Not that long ago, I decided to stop giving potential dates the blog name because it gave them a bit of an unfair advantage. They'd know way more about me than I would about them. And while this little blog is pretty open and honest about who I am and what I believe, it loses something in translation from 3 dimensional Lizzie to 2 dimensional Red Queen. So sexy-voiced dude, if you google and decided to read ahead, remember that. I like to think I'm more charming in person.

Monday, May 16, 2011

Dating and Politics

I've never been a believer in unrequited love. Well, it's not that I don't believe in it, it happens I am sure. I just refuse to waste any time or consideration on anyone who isn't at least as interested in me as I am in them. The biggest turn off in the world to me is disinterest.

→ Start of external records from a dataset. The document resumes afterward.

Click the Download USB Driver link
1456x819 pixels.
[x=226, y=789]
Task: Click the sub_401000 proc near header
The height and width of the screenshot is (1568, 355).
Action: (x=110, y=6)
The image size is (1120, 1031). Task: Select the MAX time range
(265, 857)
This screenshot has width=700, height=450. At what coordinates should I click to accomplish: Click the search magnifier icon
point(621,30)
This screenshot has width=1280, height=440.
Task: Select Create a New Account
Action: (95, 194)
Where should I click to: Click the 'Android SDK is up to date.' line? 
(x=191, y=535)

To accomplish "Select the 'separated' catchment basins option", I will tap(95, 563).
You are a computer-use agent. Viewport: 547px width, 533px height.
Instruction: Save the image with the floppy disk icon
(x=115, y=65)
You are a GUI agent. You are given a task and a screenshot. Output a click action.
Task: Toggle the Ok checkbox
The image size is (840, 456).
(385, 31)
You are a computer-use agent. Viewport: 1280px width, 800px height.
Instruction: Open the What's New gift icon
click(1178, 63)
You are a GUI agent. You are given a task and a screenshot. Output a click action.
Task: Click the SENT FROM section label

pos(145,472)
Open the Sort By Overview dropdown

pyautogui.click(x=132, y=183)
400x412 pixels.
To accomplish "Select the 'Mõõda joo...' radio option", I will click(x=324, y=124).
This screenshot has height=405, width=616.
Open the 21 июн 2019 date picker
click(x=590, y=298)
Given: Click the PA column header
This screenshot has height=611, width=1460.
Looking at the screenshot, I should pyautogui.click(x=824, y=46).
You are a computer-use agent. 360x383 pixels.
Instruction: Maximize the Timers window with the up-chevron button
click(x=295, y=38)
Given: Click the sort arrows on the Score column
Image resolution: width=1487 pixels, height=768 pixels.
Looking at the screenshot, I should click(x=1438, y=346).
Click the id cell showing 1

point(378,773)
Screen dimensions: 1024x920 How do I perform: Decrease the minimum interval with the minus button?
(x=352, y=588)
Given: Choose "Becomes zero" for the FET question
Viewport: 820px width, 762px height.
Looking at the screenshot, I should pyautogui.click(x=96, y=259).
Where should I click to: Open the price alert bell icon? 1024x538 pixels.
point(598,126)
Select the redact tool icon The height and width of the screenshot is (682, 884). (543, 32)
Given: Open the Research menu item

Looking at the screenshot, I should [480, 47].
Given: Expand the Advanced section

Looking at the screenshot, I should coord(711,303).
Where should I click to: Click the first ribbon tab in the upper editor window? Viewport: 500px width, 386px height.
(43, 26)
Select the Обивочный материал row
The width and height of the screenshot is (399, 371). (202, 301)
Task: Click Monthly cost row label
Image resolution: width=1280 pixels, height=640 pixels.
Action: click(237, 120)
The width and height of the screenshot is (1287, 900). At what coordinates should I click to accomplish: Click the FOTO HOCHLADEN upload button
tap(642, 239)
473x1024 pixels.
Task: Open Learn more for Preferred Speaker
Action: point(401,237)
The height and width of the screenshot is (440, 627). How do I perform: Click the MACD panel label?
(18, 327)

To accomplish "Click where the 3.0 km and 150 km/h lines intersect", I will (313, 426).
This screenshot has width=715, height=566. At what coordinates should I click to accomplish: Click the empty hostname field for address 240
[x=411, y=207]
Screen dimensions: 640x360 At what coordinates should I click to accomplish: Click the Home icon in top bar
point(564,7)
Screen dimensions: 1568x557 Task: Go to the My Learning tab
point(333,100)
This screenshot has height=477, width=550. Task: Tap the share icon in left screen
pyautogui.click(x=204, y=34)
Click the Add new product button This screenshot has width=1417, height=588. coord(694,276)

Depending on your views of romance, this has served me pretty well. I haven't spent huge chunks of time pining for someone who would never love me back. I also haven't had lengthy psuedo-relationships with manipulative asswipes who run hot and cold. perhaps this is what made it relatively easy for me to spot Obama's corporatism and general assholery early on.

Just like in a romantic relationship, my loyalty to a political party or candidate is based purely on their concern for people like me. But that doesn't render me heartless. I feel for poor Cornell West, just like I lend a shoulder to friends who find they've been taken in by a cad.

So to all my brothers and sisters who've been thrown under the bus and know it, here's a shoulder. To those who still refuse to admit it, despite the glaring lack of interest Obama and the Dems at large show for the disemployed, the foreclosed, the uninsured, the uterine possessed and anyone who isn't a board member of a corporation or a bankster it's time to admit the ugly truth. He's just not that into you.

Sunday, May 15, 2011

So the chief of the IMF got arrested for rape

And of course there are conspiracy theorists of all stripes screaming about how Sarkozy set him up because Dominique Strauss-Kahn was all set to run against him as the French Socialist party candidate.

Yes folks, you read that shit right. The head of the IMF, bastion on neoliberal policies designed to screw over the poor and benefit the rich, is a French Socialist.

But here's the thing: once again a powerful man is accused of rape and the world jumps on the woman (see Assange, Julian or Spitzer, Elliot- thought at was prostitution and not rape). This isn't the first time Strauss-Kahn has been in trouble cause of his penis. He had an affair with a subordinate a few years ago that resulted in an investigation and SHE got the can.

It is possible that 1)He's a fucking rapist with a history AND 2) He got set up. At the same time, those things can be true.

But the one thing I am damn sure of is that no one who runs the IMF should call themselves a socialist. While his arrest may look like a good thing for Sarkozy (fucking Sarkozy) in the long run it's a better thing for the French Socialist Party. He could have been their Tony Blair, the best thing to happen to English Tories, or their Obama, the best thing to happen to kleptocrats ever.

Must find motivation

to get dressed and clean the kitchen. People are coming. food will be made. wine will be drunk.

Is it inappropriate to entertain in a bathrobe and towel turban? Can we make this a fashion trend?